On Friday, September 15, at 7pm, opbo studio presents the first solo show of AnnaMaria Pinaka in Greece, under the title “stay with me, I’ll give you jewls,” curated by Ioanna Gerakidi. Through a new series of paintings, sculptures, and performative gestures, the exhibition inverstigates the vexed subjects of childhood and mothering, of gender, femininity, and trauma: How can the girly, the femme or the seductive co-exist with the untamed, the be-wildered, the tomboyish? How can identities, always, unapologetically swift?
“stay with me, I’ll give you jewls” will run until October 14. In the context of the exhibition, a series of parallel events will take place, the program of which will be announced soon.
Curatorial text by Ioanna Gerakidi
stay with me, I’ll give you jewls, the solo show of AnnaMaria Pinaka traces the complexities and pleasures, the guilts and desires, arising from within, yet occasionally imposed or reflected by societal norms and political realms. Through a new series of large-scale paintings composed spatially along with other gestures, varying from sculptural pieces to performative acts, both visible and invisible, Pinaka aims to speak about the vexed subjects of childhood and mothering, gender and femininity, trauma and the forever efforts of reclaiming its axes and along, agency.
Whilst utilizing paltry garments and frivolous materials, such as bedsheets found in her childhood bedroom, pieces of cheap tulle used for bridal or ballerina dresses, as well as curved, sculpted and painted styrofoam, among others, her work aims to operate as a comment on what willfully remains trivial and light, sticking to its innocence, or unwillingness to pretend a pompousness that was never there. The works produced for the show come with symbolisms affiliated both with idealized or demonized figures and creatures. From mermaids or princesses, to ballerinas representing western beauty standards, mystified or praised for these exact qualities in the 80’s and 90’s, to pigs and other animals or species unknown, carrying the semantic burden of dirt and filthiness, Pinaka’s show longs for staying with and taking care of contradictory schemes; How can the girly, the femme or the seductive co-exist with the untamed, and the tomboyish? How can identities, always, unapologetically swift? How can they concurrently be naïve and politically engaged, finding their empowerment within the passivity of undoing, whilst at the same time taking a stance towards an action a priori denying acceleration?
This play in between seemingly oppositional forces, resonates also with the performative processes followed for the production of the paintings, the drawings, the videos and the sculptural materials presented in the show. The questions raised over these actions, again, aim on bringing together what would otherwise be perceived as oxymoronic. How can a performative gesture claim its dynamic, mutant characteristics, whilst being uneventful? How can it advocate its power without collapsing into nihilism, without vaporizing or melting away? How inertia can be preserved, creating an uncannily static archive of pasts, presents and futures?
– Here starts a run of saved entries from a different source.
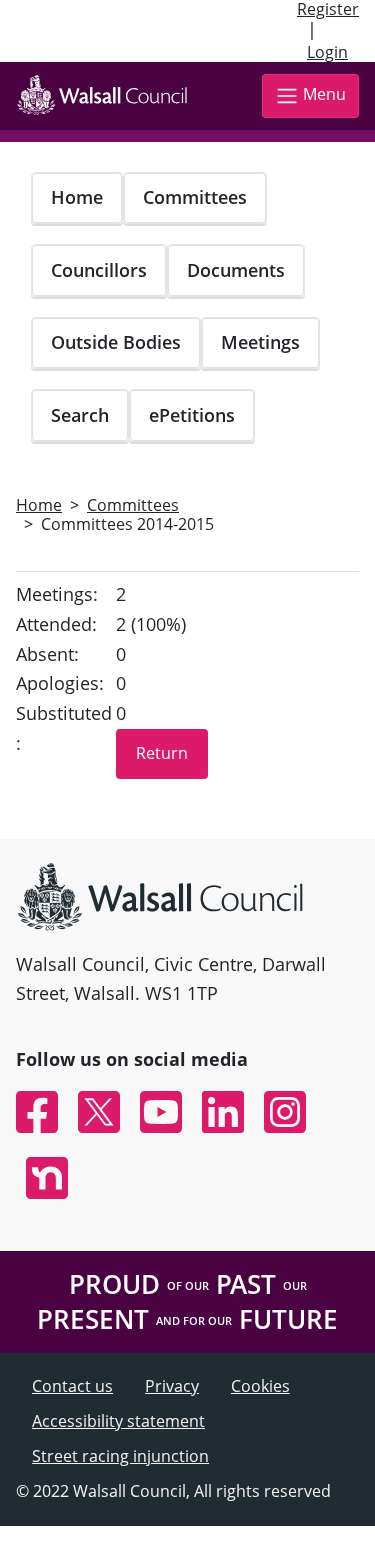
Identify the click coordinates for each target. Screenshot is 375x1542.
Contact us (72, 1386)
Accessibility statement (118, 1421)
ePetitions (192, 415)
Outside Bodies (116, 342)
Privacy (172, 1386)
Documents (236, 270)
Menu (324, 94)
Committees (195, 197)
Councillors (99, 270)
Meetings (260, 342)
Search (80, 415)
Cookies (260, 1386)
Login (327, 52)
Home (77, 197)
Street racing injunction (120, 1456)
Whilst holding on to this gap, on this unknown, uncertain, suspended state of what’s excluded, suppressed, or forgotten, Pinaka’s performativity ponders on what can legitimize ambiguity; the pleasure and desire it can unleash when uncertainty is chosen and not forced upon. The work of Pinaka, traces queerness “as the warm illumination of a horizon imbued with potentiality, as a structuring and educated mode of desiring that allows us to see and feel beyond the quagmire of the present”* to quote the words of Jose Esteban Munoz. The dreamy travesties, the promising subversions, the unapologetic guilt deities become in Pinaka’s work the vessel to grow in this other horizon, to look with and touch lust as an act of resistance.
“I paint as if I was 7, cause that’s when they told me my painting sucks.”
Anna Maria Pinaka
*Muñoz, José Esteban. “Introduction: Feeling Utopia.” Cruising Utopia: The Then and There of Queer Futurity, NYU Press, 2009, pp. 1–18.
AnnaMaria Pinaka (b. 1983, Greece) lives and works between the Netherlands and Greece. Using video, drawing and performance, she looks at how (mundane) experiences of sexuality translate through the lens of auto-ethnography and masquerading while utilizing the low-tech, the unpolished and the excessively child-like. In her practice-based PhD, “Porno-graphing: ‘dirty’ sexual subjectivities and self-objectification in lens-based art (2017, Roehampton University),” she examined the methodological use of ‘dirty’ and non-sovereign sexual and artistic subjectivities in the production of images. Pinaka has exhibited, screened and performed her work at places such as the 6th Athens Biennale, Kunstraumllc, The Project Gallery, WETFILM and Mimosa House, amongst others, and she is supported by Mondriaan Fonds.